In this blog post, we’ll explore:

How Transformer architectures have been adapted for time series forecasting
The innovative design behind Chronos-2
A comprehensive evaluation comparing Chronos-2 against classical baselines
Detailed analysis across four diverse benchmark datasets

In this post I’ll try to compare transformer models with statistical models, which in my opinion is not an apples-to-apples comparison. However, to be fair, there’s no data massaging, feature extraction, or hyperparameter tuning (except for ARIMA: Auto ARIMA is a common baseline). The idea here is to mimic day 0 at an AI/Data Lab: take the dataset and run your model pipeline evals to create baselines.

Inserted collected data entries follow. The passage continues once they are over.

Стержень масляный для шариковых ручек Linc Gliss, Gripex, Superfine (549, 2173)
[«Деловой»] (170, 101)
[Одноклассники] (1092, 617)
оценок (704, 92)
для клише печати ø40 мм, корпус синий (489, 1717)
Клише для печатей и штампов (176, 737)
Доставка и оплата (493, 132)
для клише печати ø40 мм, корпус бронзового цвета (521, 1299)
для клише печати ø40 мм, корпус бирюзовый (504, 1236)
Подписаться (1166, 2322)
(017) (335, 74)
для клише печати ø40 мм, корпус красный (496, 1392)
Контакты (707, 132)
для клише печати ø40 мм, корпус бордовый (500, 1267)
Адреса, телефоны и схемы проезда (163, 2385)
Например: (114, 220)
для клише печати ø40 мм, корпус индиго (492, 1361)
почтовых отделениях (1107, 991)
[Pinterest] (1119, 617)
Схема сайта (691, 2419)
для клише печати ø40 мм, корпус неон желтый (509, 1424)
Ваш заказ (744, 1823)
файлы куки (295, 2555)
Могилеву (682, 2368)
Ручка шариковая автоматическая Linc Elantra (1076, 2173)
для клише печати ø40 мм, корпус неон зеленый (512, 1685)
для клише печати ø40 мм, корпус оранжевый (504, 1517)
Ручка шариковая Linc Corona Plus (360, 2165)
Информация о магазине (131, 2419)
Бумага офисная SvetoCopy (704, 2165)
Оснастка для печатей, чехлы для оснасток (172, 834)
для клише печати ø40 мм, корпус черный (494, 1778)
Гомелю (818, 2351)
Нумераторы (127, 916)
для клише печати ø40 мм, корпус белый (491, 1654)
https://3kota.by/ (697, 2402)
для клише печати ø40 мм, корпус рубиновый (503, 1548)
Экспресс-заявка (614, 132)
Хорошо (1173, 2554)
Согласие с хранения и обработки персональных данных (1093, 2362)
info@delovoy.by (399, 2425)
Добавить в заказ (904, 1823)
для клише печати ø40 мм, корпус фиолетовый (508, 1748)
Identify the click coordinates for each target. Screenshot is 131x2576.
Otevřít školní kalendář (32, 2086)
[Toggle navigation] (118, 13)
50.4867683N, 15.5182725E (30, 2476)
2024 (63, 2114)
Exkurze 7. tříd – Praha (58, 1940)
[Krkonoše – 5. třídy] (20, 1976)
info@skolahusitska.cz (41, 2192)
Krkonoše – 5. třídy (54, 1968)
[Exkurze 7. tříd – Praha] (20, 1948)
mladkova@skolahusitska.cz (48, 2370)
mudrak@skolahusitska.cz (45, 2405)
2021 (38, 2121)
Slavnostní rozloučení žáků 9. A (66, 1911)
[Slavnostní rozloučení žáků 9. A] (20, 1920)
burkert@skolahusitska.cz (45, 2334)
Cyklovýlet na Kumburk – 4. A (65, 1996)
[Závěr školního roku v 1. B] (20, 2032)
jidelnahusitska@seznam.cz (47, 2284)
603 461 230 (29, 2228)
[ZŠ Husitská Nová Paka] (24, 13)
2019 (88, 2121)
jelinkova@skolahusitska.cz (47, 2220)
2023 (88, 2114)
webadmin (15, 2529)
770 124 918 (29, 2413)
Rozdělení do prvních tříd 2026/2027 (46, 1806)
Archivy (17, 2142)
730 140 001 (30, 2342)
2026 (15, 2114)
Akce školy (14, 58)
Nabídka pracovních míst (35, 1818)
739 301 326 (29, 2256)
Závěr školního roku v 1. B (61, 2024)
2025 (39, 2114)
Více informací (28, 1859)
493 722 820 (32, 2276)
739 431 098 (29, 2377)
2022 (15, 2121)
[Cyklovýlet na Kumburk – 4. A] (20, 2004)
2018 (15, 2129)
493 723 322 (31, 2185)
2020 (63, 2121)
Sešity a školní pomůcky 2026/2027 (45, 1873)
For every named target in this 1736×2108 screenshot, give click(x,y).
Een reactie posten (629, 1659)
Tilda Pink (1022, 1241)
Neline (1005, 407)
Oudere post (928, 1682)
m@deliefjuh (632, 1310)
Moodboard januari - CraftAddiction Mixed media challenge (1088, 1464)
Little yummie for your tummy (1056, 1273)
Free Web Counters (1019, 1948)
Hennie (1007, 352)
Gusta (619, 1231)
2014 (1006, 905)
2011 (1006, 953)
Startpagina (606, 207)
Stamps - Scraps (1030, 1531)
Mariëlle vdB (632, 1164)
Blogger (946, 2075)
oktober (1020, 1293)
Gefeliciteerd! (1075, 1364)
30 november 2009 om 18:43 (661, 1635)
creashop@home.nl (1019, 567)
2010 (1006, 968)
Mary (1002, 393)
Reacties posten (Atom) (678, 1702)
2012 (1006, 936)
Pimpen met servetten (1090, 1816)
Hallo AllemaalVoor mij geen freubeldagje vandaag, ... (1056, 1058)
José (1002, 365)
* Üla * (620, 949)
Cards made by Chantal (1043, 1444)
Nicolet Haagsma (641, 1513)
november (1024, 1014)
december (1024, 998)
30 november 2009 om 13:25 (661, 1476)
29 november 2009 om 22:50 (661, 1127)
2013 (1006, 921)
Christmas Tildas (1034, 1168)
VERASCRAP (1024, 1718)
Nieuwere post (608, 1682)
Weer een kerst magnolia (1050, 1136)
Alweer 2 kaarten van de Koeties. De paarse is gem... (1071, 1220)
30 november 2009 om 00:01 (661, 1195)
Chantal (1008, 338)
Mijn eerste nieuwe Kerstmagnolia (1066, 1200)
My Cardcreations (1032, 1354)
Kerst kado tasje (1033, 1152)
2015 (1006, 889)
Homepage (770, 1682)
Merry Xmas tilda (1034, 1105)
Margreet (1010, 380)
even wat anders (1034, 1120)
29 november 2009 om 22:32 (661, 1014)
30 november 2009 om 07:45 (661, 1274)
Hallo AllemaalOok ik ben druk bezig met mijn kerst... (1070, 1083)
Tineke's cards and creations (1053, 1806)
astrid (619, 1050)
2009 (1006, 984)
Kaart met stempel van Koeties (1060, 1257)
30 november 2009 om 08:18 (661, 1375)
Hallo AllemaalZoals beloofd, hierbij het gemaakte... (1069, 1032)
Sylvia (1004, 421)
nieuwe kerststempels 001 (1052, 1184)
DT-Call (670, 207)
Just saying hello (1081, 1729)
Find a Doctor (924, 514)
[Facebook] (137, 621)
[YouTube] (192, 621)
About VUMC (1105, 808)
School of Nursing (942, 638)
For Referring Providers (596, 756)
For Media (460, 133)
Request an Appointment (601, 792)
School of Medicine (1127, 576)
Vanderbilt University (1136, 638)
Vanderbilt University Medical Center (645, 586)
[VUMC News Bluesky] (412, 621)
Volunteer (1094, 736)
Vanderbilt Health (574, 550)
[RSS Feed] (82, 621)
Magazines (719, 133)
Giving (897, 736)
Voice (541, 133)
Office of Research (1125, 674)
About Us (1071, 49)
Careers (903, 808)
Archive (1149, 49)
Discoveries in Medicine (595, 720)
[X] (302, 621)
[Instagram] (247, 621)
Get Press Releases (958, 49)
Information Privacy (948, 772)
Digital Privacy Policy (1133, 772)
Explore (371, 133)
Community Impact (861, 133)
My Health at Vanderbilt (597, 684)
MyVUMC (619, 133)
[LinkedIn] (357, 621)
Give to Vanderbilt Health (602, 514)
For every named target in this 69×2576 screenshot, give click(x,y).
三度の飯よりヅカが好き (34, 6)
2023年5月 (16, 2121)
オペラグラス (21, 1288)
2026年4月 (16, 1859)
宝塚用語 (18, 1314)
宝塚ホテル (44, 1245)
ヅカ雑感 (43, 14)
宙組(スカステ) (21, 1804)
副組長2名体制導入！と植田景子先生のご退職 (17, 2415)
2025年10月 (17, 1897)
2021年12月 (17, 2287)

Transformers for Time Series

The Transformer architecture, introduced in “Attention Is All You Need” paper, revolutionized natural language processing with its self-attention mechanism. Unlike recurrent neural networks (RNNs) that process sequences step-by-step, Transformers can attend to all positions in a sequence simultaneously, capturing long-range dependencies more effectively.

The key insight that made Transformers applicable to time series was recognizing that forecasting is fundamentally a sequence-to-sequence problem. Just as language models predict the next word given context, time series models predict future values given historical observations.

Self-Attention Mechanism

The self-attention mechanism enables the model to weigh the importance of different time steps when making predictions. For time series, this matters a lot. Example: Yesterday’s sales often predict today’s, which captures those short-term patterns we rely on. But we also need to look further back, seasonal patterns from a year ago can inform current forecasts just as much. And then there are those irregular events, like holiday effects or anomalies from months past, that might still be influencing what’s happening now.

Positional Encoding

Since Transformers are inherently order-agnostic, positional information must be explicitly encoded. For time series, this goes beyond simple positional indices. We’re talking about temporal embeddings that capture the hour of day, day of week, or month of year. There’s also the concept of relative positions, which tells the model how far apart two time steps actually are. And of course, calendar features like holidays, weekends, and special events add another layer of context that helps the model understand what’s really going on in the data.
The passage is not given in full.